There’s a lot more to my feeling of impending loss when I contemplate the shift from paper books to e-books. On Sunday, 30 May, the New York Times ran two pieces dealing with this very topic, a column by Peter Khoury (“In Ink on a Flyleaf, Forever Yours”) and an editorial by Verlyn Klinkenborg (“Further Thoughts of a Novice E-Reader”). (Klinkenborg had also published an earlier “Editorial Notebook” essay, “Some Thoughts About E-Reading,” 15 April.) These got me thinking about books, e-books, and why I like the paper kind so much. We all recognize the useful attributes of electronic publications: the portability; the searchability; the immediate access from anywhere, even miles from a bookstore or library, in the middle of the night or a fierce snowstorm. I use Google Books on line and other electronic editions of published materials. I use the on-line editions of not only newspapers from far away, by my own New York Times because it’s sometimes more convenient than the print edition I get at home (such as for cutting-and-pasting quotations or e-mailing short articles to colleagues). But that doesn’t mean I wouldn’t miss the paper copy of books and newspapers if they should disappear in favor of the electronic versions.
Khoury’s main point is that we’d lose the pleasure of finding a book with an inscription on the flyleaf, a personal sentiment from one person to someone else. Khoury called this “the personality that authors—and the people who give books to others as presents—sometimes leave for posterity.” Sometimes, it’s a first-edition inscribed and signed by the author, a sort of visceral connection between us and the creator of the work. You can’t have that in an e-book. “[W]here would the extra personality that comes with an inscription go?” asks Khoury. On my last birthday, one of my cousins gave me a couple of theater-related books. You can’t give an e-book and write a personal note inside the cover so that the sentiment expressed remains part of the book forever. In fact, you can’t really give an e-book to someone else at all—unless you want to give up your e-reader as well, a rather expensive gift in the end. You can’t even lend someone an e-book without giving up the reader as well. I exchange books with friends often, sometimes for long periods. (I have one book now that’s a loan from a friend who gave it to me months ago. I couldn’t keep his e-reader that long.) I used to lend books to students; I wouldn’t do that if I had to give them my expensive reader, too. What a sad loss—no more books as gifts, no more loans, no more personal notes inside. It’s not even about the books. It’s about the human connection, the “collaborative discourse” that we lose. “That is not a good thing for readers, authors, publishers or our culture,” writes Klinkenborg.
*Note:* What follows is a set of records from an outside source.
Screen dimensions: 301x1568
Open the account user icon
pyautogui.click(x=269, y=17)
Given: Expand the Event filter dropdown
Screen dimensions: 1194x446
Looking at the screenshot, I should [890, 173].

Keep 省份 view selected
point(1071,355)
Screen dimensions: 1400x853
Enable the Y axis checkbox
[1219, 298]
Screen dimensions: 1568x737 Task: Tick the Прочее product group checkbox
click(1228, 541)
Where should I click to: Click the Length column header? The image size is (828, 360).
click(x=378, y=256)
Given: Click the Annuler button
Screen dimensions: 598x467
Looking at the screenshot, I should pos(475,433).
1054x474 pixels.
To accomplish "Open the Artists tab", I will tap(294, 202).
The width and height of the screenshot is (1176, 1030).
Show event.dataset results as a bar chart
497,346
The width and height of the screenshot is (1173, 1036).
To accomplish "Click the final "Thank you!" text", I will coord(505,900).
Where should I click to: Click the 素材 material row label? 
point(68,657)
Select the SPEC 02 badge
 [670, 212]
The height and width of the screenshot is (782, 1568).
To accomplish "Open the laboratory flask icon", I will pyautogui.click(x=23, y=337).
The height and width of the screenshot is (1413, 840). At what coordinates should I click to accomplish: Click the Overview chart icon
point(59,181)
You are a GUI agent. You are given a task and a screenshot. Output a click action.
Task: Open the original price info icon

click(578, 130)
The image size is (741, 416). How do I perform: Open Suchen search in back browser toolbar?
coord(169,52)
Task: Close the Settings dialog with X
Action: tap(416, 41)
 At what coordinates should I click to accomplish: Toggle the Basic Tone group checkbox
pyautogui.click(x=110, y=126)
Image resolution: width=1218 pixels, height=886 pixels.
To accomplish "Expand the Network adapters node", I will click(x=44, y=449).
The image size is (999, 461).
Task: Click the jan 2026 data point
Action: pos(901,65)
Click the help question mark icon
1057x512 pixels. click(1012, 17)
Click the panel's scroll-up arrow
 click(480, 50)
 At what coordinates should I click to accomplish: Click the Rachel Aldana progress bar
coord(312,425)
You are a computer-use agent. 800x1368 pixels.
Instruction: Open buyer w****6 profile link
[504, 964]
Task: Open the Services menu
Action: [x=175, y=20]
Klinkenborg’s principal theme, in both his editorials, is different. He writes about the feel of a paper book, its physical existence in your possession. “I love the typefaces and the bindings and the feel of well-made paper,” he says. And I couldn’t agree more. Holding a book, owning a book, is something. It’s palpable and warm and somehow alive in a way that holding a little computer screen or sitting in front of a big one just isn’t. Turning pages is a kind of positive act that clicking a button on a screen isn’t. As Klinkenborg observes, “The book is the book, whereas, in electronic formats, the book often seems to be merely the text.” (The same, by the way, is true of a newspaper.) Running my hand down the page of even the cheapest edition of a paperback is somehow satisfying, getting a feel for this object with which I’m about to enter into a relationship. You can’t do that with a computer monitor.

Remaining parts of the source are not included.